We introduce the EV-Disrupt and Detect System (EDDS), an innovative, portable biosensor utilizing electrochemical impedance spectroscopy (EIS) for the swift, low-volume, and economical assessment of extracellular vesicle (EVs)-related lung cancer biomarkers. The EDDS combines electric field-induced EVs disruption with the simultaneous detection of 4 critical biomarkers: TSG101, EGFR, GPC1, and GM2AP, directly from serum.
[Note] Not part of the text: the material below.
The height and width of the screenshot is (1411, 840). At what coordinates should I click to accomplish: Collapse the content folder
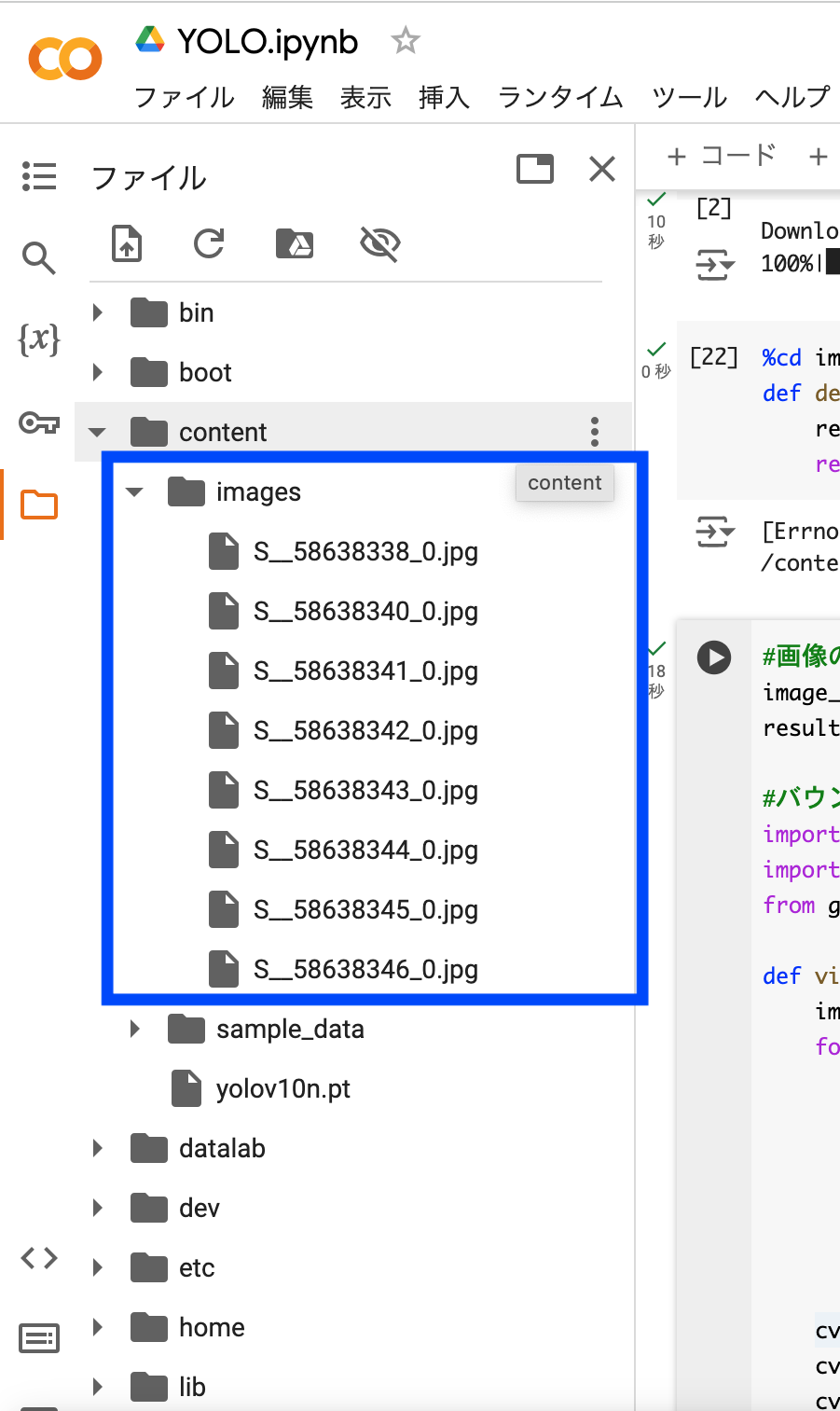(97, 433)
EVs disruption occurred within 30 seconds utilizing a 50 mV, 1 kHz square wave, with disruption efficiency validated by nanoparticle tracking analysis (93.9%) and Western blotting to ensure protein integrity. Post-disruption, the released cargo was quantified by electrochemical impedance spectroscopy (EIS) across 4 specialized screen-printed electrodes (SPEs), with results corroborated by enzyme-linked immunosorbent test (ELISA). The electric field parameters (voltage, frequency, and duration) were optimized with $150~\mu $ L of serum, yielding a 0.218-2.809-fold enhancement in detectable biomarker concentrations. The EDDS markedly decreases processing time, cost, and technological complexity by obviating the necessity for traditional EVs isolation techniques such as ultracentrifugation or chromatography. This integrated platform facilitates direct EVs disruption and multiplexed biomarker identification within a singular workflow, providing a robust instrument for minimally invasive cancer diagnostics and advancing broader clinical applications in liquid biopsy.